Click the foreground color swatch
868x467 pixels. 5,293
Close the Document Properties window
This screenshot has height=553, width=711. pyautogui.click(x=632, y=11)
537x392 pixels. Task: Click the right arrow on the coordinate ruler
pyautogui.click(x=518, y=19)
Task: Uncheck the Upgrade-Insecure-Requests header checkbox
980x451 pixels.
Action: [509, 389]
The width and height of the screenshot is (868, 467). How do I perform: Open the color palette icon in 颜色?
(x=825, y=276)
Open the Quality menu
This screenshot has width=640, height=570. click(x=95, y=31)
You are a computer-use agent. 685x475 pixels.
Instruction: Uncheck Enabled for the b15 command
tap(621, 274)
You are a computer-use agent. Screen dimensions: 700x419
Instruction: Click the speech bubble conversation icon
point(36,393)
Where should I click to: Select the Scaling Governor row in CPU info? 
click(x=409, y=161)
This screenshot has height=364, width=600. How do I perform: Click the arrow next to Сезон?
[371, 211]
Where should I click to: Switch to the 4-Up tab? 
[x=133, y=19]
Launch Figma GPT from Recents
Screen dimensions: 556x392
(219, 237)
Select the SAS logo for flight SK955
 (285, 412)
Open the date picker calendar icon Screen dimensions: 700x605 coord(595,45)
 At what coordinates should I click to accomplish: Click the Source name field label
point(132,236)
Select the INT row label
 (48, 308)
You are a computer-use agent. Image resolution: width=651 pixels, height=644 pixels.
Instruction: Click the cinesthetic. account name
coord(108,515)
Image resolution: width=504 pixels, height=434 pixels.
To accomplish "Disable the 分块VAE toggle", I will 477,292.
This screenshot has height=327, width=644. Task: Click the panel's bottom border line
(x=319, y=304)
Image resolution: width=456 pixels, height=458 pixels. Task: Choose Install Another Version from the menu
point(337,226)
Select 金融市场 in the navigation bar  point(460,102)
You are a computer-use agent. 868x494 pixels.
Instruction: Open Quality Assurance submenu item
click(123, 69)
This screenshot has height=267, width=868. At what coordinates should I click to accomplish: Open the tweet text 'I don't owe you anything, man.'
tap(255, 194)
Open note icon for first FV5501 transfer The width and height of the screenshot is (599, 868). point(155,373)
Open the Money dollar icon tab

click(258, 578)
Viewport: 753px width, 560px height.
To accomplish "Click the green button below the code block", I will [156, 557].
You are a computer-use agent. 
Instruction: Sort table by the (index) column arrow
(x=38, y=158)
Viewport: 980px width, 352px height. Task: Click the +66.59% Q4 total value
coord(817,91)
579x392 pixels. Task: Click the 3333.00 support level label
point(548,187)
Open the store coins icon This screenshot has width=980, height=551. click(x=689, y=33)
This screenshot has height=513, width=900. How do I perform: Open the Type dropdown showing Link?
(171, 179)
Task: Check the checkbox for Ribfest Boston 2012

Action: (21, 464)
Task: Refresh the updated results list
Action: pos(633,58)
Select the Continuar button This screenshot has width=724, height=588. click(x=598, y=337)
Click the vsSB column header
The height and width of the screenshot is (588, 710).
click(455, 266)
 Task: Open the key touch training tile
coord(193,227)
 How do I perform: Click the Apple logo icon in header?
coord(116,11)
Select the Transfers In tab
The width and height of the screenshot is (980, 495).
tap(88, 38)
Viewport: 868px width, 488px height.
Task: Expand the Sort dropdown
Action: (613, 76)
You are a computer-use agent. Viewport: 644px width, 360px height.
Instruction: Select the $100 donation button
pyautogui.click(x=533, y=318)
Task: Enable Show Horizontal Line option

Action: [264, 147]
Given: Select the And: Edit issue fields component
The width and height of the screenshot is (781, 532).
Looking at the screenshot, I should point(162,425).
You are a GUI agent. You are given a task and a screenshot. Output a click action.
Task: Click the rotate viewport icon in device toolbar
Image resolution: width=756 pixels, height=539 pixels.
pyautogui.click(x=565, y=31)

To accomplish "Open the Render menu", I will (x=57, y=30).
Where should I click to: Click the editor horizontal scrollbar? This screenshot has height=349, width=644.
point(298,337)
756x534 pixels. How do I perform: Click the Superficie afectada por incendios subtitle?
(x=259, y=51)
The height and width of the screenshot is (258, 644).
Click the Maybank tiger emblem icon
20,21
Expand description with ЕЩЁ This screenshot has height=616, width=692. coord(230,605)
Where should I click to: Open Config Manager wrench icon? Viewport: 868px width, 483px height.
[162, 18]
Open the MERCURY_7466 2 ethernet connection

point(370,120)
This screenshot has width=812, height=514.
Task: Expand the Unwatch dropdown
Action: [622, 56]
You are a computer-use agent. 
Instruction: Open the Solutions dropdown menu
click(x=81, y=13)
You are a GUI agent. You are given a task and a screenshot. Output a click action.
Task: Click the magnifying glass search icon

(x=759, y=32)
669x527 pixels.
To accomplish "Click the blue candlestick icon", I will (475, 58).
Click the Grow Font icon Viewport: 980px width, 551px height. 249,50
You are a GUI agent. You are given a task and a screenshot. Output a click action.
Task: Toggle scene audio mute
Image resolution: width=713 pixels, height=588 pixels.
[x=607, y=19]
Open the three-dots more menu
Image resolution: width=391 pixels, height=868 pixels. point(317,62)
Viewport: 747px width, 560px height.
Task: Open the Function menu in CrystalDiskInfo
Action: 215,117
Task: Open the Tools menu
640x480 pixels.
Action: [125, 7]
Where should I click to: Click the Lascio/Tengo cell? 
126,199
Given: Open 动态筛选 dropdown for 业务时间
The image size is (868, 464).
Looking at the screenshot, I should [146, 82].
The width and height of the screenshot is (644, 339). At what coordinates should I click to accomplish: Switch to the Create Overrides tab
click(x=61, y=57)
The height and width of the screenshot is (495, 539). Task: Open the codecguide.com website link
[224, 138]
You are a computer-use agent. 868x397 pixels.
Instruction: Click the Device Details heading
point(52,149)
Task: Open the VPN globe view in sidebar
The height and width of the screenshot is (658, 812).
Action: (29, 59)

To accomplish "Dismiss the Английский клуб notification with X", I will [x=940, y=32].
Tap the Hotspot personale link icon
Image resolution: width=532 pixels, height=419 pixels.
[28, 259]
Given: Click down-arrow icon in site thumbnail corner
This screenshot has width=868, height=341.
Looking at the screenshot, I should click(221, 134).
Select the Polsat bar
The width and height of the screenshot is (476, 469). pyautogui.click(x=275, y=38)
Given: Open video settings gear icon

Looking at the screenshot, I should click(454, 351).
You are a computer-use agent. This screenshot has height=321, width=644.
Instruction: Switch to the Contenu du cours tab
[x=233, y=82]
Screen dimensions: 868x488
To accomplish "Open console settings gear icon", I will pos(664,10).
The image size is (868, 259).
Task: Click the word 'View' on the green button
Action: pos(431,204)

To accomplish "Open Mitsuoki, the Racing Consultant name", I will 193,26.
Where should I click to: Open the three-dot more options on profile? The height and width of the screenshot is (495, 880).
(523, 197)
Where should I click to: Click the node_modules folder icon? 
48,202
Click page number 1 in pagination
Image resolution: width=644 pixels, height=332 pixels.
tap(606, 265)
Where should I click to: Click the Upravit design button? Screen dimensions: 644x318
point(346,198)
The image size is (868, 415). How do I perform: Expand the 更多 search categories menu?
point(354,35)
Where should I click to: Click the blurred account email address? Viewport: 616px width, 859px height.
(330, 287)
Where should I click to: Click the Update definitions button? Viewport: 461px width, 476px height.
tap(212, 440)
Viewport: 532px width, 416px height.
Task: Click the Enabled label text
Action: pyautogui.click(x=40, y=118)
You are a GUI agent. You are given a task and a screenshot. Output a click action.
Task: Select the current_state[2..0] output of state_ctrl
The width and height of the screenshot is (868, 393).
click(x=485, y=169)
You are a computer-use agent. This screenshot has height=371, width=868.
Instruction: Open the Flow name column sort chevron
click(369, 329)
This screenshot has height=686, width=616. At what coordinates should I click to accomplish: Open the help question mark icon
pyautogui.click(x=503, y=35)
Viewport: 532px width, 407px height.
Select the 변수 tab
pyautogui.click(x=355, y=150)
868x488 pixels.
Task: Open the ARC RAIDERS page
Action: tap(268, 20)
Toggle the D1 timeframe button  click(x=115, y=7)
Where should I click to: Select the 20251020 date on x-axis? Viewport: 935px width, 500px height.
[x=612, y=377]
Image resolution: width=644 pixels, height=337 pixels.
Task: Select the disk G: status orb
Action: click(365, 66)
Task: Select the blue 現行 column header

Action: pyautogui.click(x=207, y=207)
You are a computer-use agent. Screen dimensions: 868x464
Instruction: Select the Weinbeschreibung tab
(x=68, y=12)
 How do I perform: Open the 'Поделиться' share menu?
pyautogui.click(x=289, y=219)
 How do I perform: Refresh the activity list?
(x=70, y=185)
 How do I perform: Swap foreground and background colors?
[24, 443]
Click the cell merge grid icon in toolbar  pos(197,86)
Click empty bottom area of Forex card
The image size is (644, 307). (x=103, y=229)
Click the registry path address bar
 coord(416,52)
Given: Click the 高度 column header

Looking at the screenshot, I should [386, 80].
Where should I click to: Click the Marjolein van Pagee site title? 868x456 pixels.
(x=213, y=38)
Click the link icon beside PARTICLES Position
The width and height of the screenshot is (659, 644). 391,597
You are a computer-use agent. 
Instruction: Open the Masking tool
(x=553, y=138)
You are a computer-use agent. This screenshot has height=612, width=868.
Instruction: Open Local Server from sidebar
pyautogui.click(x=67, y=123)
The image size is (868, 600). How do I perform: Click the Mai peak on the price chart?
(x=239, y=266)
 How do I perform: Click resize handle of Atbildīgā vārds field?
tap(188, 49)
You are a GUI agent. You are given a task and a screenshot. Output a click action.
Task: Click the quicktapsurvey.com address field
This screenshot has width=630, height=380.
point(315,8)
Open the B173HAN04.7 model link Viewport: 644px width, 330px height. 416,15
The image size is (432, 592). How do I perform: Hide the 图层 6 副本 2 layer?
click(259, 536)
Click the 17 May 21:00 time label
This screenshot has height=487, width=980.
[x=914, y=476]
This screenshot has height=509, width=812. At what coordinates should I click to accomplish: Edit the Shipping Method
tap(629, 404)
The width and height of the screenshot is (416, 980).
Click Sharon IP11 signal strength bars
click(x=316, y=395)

# # # # #

- What is expected:
Every line that contains the string "with" should be copied from the entries.

- Output of the task:
Expand description with ЕЩЁ This screenshot has height=616, width=692. coord(230,605)
To accomplish "Dismiss the Английский клуб notification with X", I will [x=940, y=32].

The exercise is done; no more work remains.